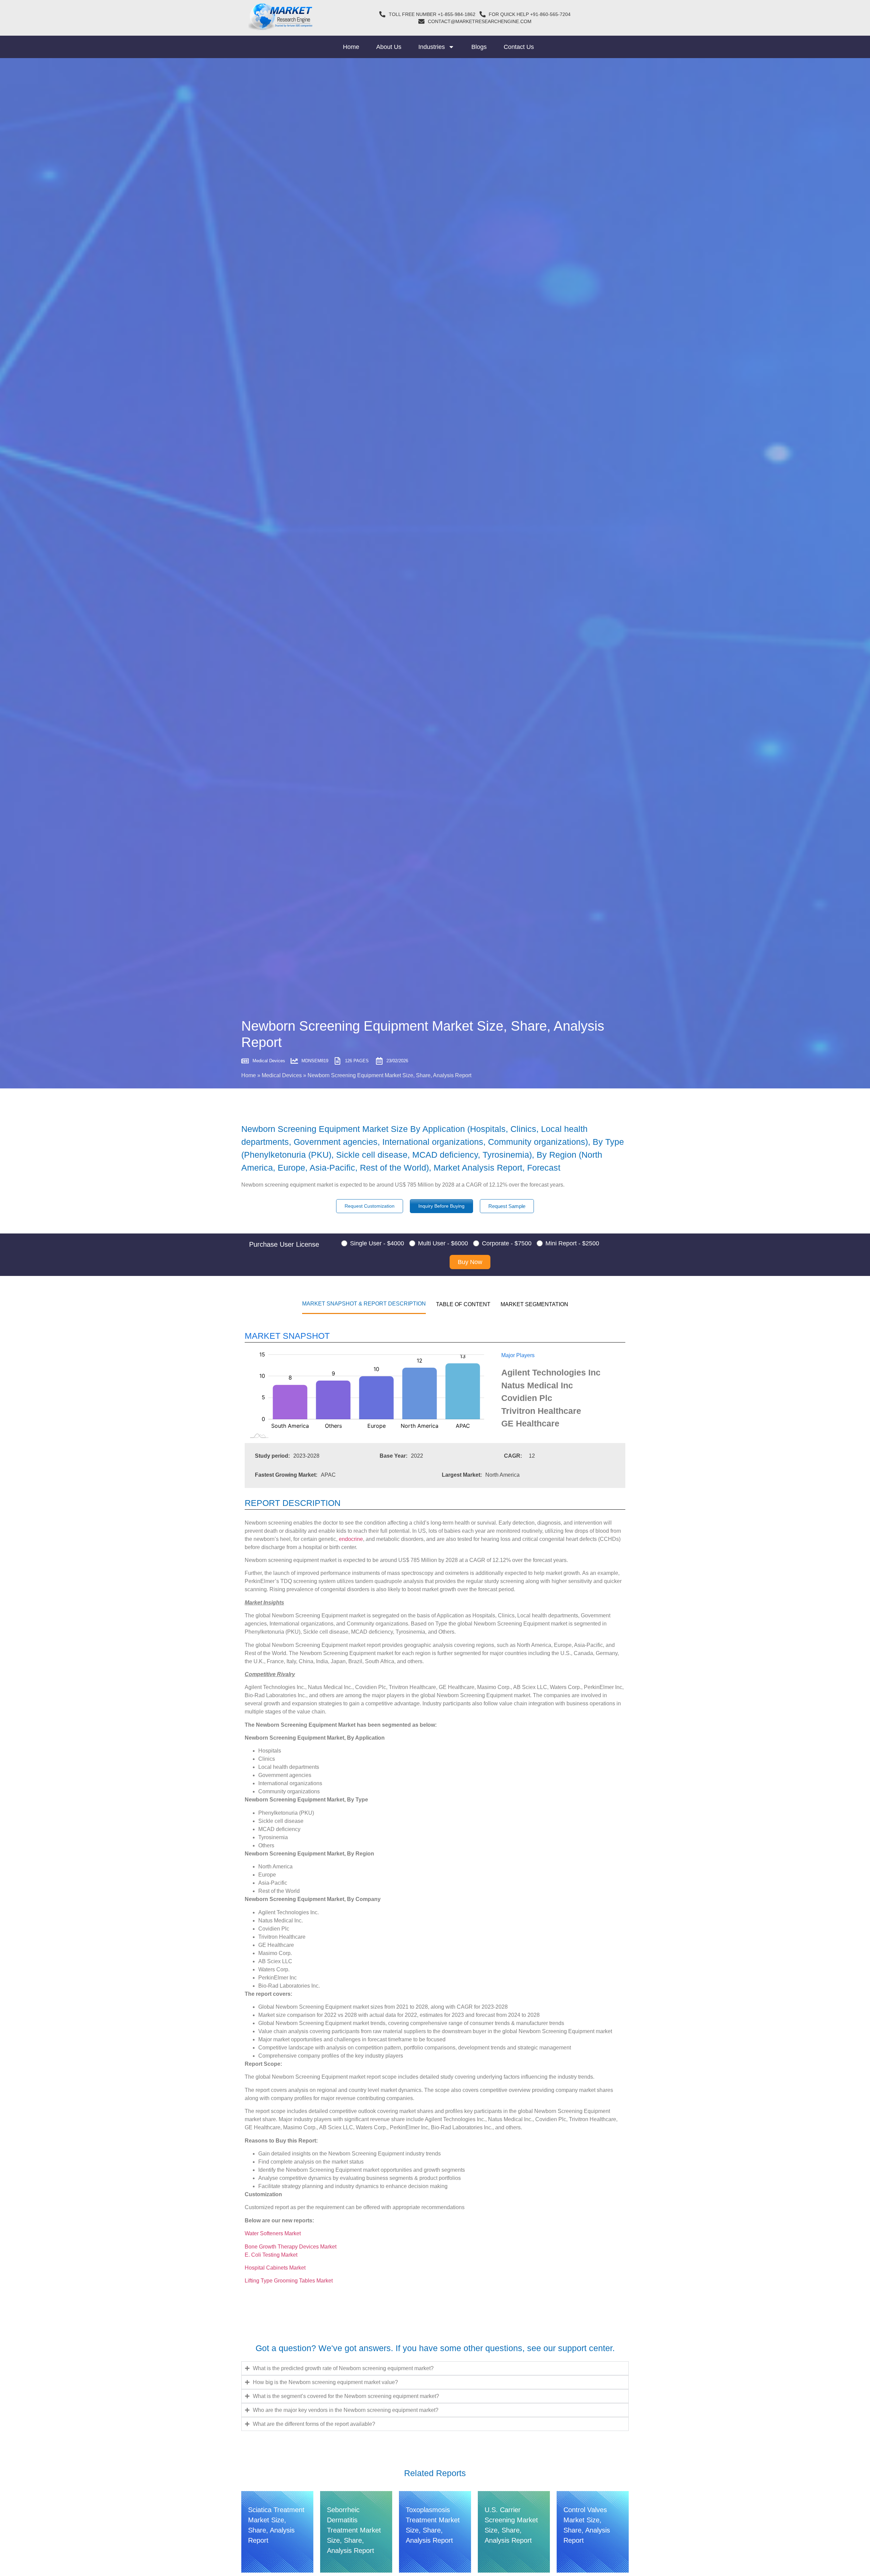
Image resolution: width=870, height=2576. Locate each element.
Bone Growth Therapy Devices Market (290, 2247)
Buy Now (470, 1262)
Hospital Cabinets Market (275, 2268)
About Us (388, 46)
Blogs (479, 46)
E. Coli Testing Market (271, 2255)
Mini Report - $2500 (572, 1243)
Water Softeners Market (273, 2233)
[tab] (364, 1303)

·····

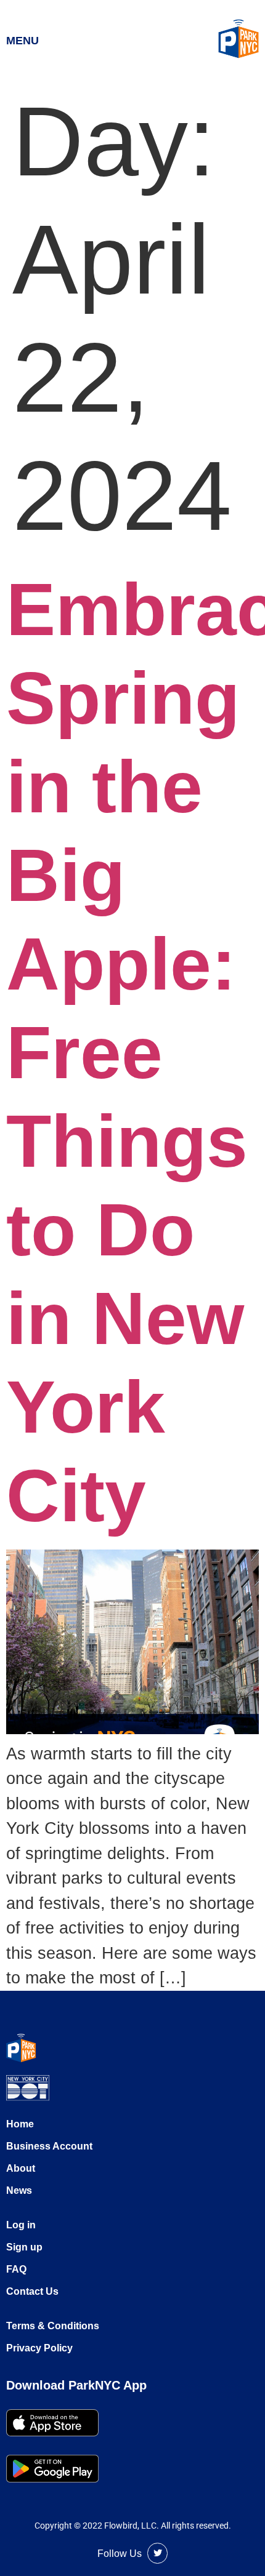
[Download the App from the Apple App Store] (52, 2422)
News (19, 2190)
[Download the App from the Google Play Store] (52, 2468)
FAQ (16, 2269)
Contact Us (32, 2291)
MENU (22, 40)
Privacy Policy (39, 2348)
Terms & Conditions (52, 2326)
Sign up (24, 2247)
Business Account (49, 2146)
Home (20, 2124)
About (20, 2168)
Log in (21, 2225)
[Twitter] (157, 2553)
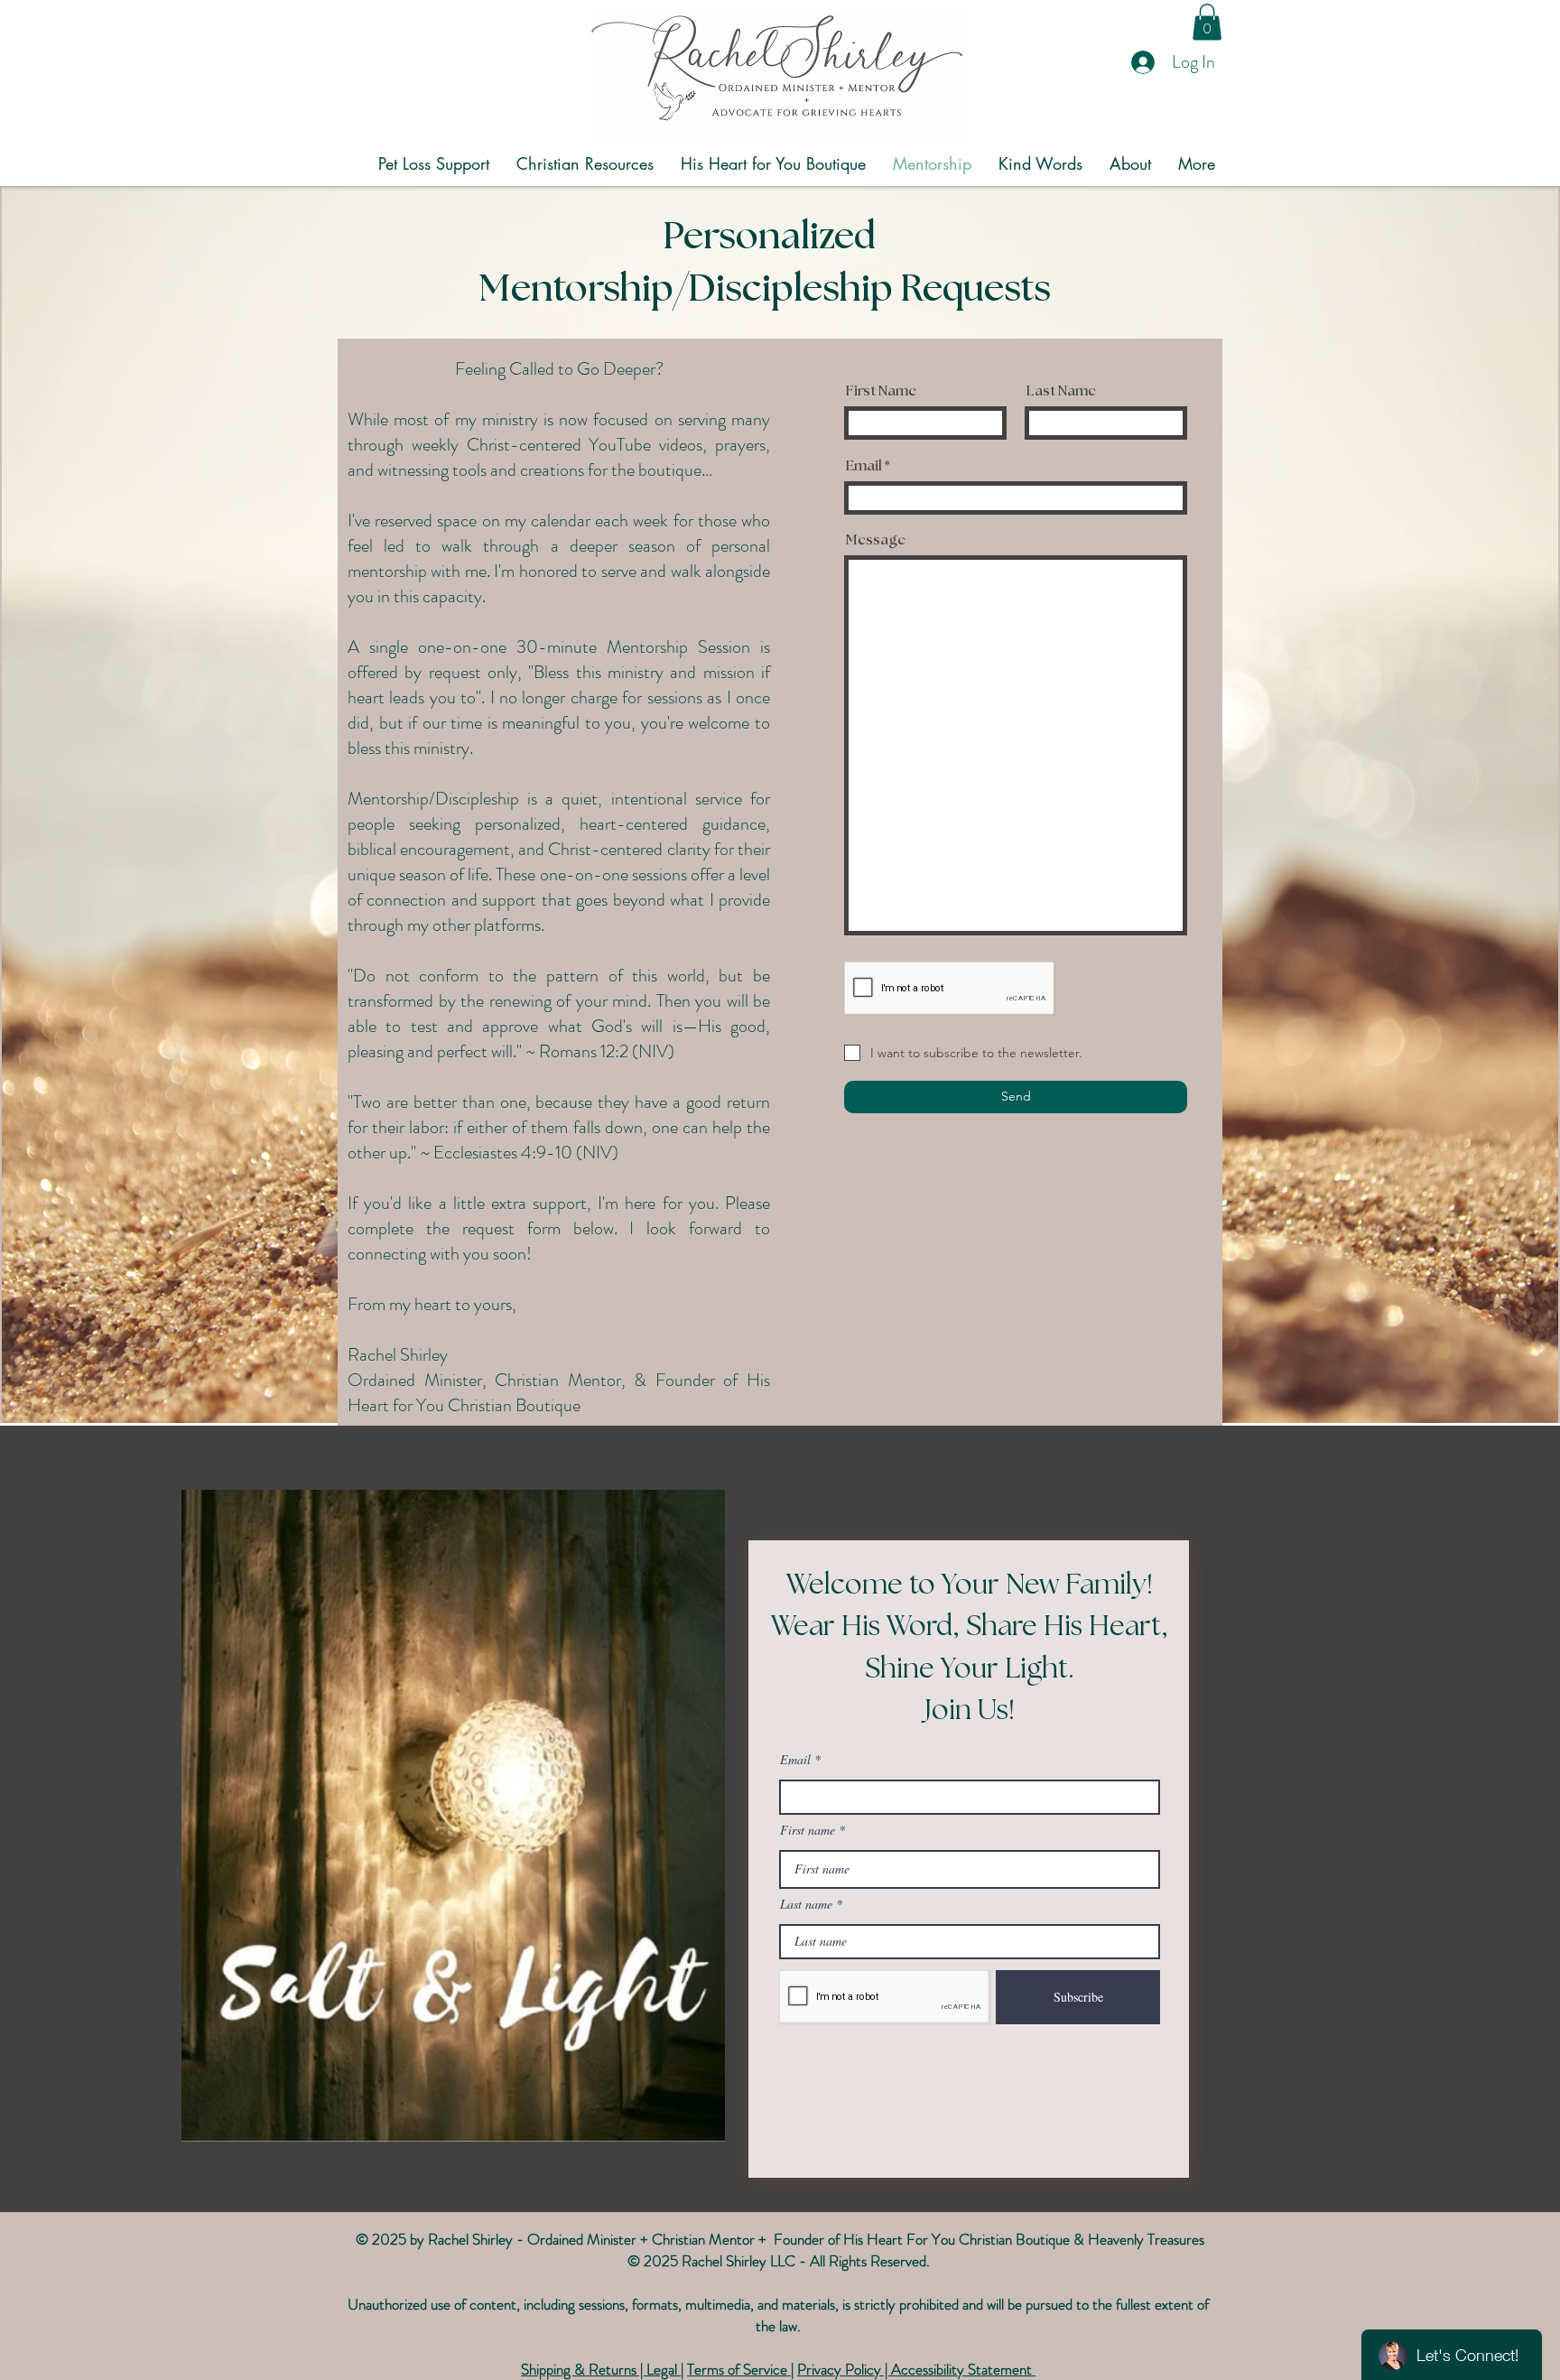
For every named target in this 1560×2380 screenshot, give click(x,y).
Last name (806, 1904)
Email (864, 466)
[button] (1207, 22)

·····

> **The task**
Reproduce the entries above word for word, everything from the line containing "Image resolution: width=870, height=2576." down to the line containing "Water Softeners Market (273, 2233)", with both of those lines included.

> **Task output**
Image resolution: width=870, height=2576. Locate each element.
Bone Growth Therapy Devices Market (290, 2247)
Buy Now (470, 1262)
Hospital Cabinets Market (275, 2268)
About Us (388, 46)
Blogs (479, 46)
E. Coli Testing Market (271, 2255)
Mini Report - $2500 (572, 1243)
Water Softeners Market (273, 2233)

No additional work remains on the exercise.